Written task. Starting at the line that contains "Image resolution: width=828" and ending with the last line of the records, arrange every line as a numbered list, skipping blank lines. Leave the pictures out.

Input material.

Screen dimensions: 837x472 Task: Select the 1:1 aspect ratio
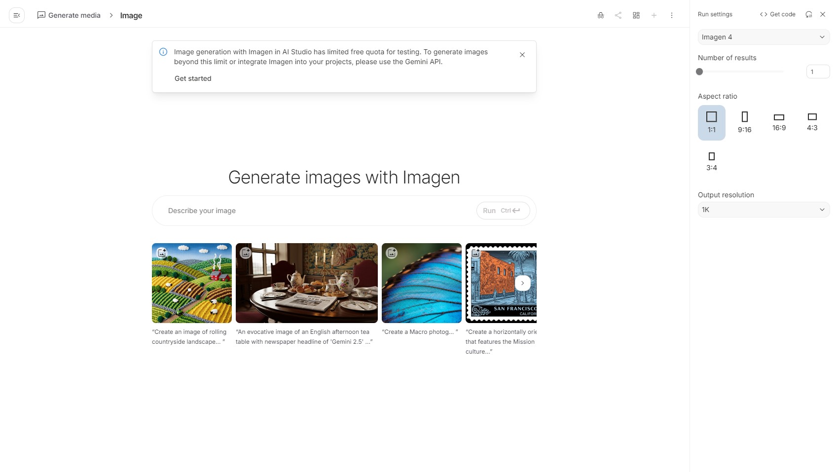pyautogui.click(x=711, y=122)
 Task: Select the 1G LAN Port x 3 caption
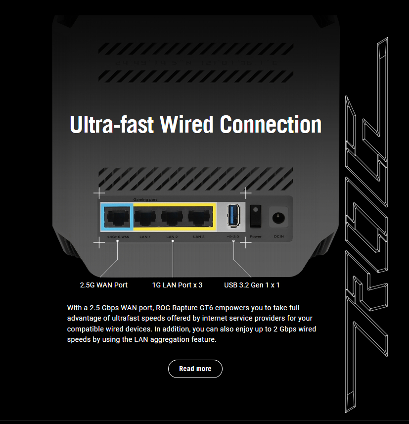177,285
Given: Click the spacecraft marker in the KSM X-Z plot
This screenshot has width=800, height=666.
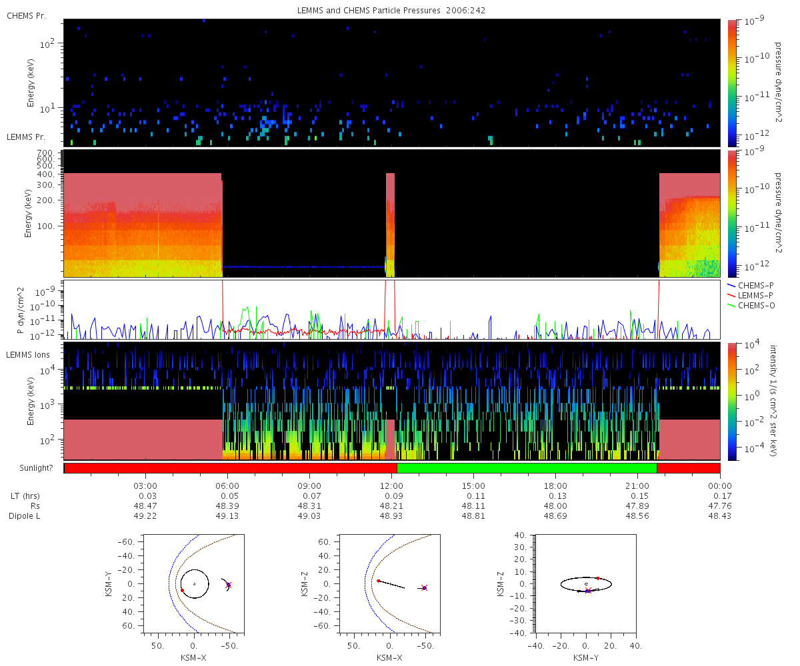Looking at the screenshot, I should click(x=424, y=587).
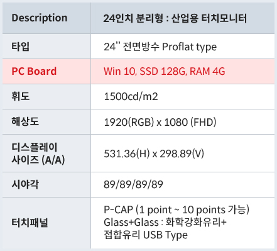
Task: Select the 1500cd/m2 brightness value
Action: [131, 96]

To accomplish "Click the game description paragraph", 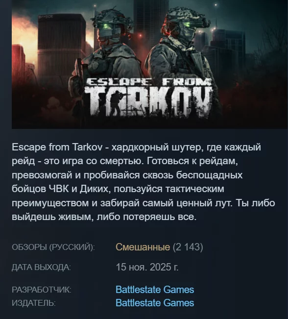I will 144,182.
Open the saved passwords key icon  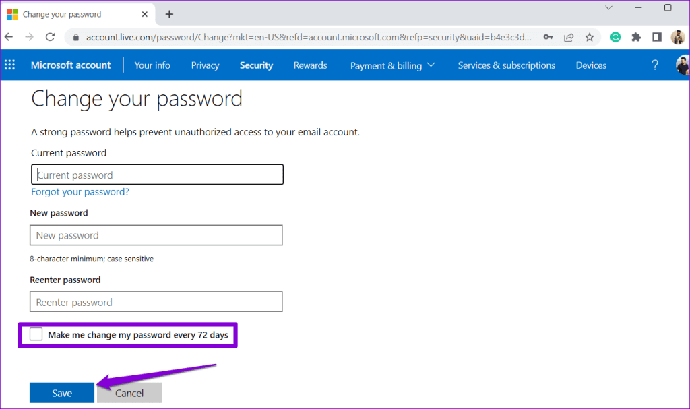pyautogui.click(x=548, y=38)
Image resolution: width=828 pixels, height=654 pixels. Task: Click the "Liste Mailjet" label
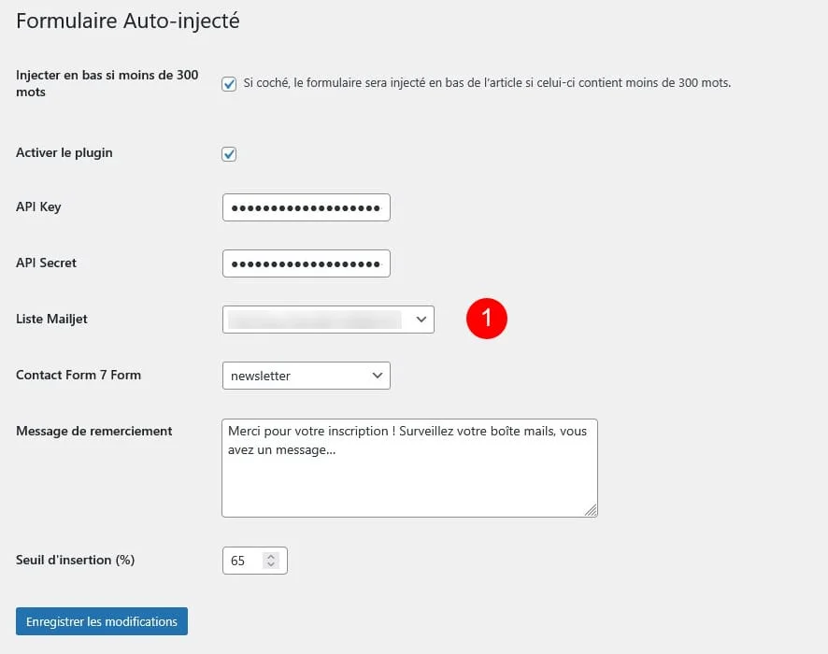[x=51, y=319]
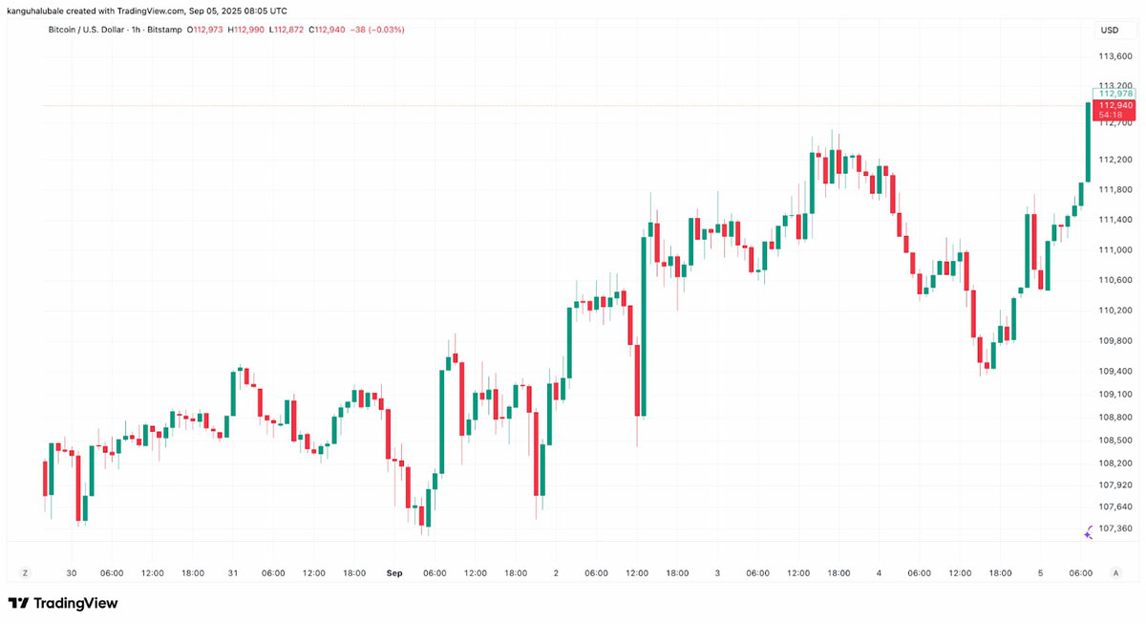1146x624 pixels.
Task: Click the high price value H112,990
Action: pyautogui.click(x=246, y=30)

The answer.
1. Image resolution: width=828 pixels, height=654 pixels. Task: Click the "Liste Mailjet" label
2. [x=51, y=319]
3. 1146x624 pixels.
4. Task: Click the high price value H112,990
5. Action: pyautogui.click(x=246, y=30)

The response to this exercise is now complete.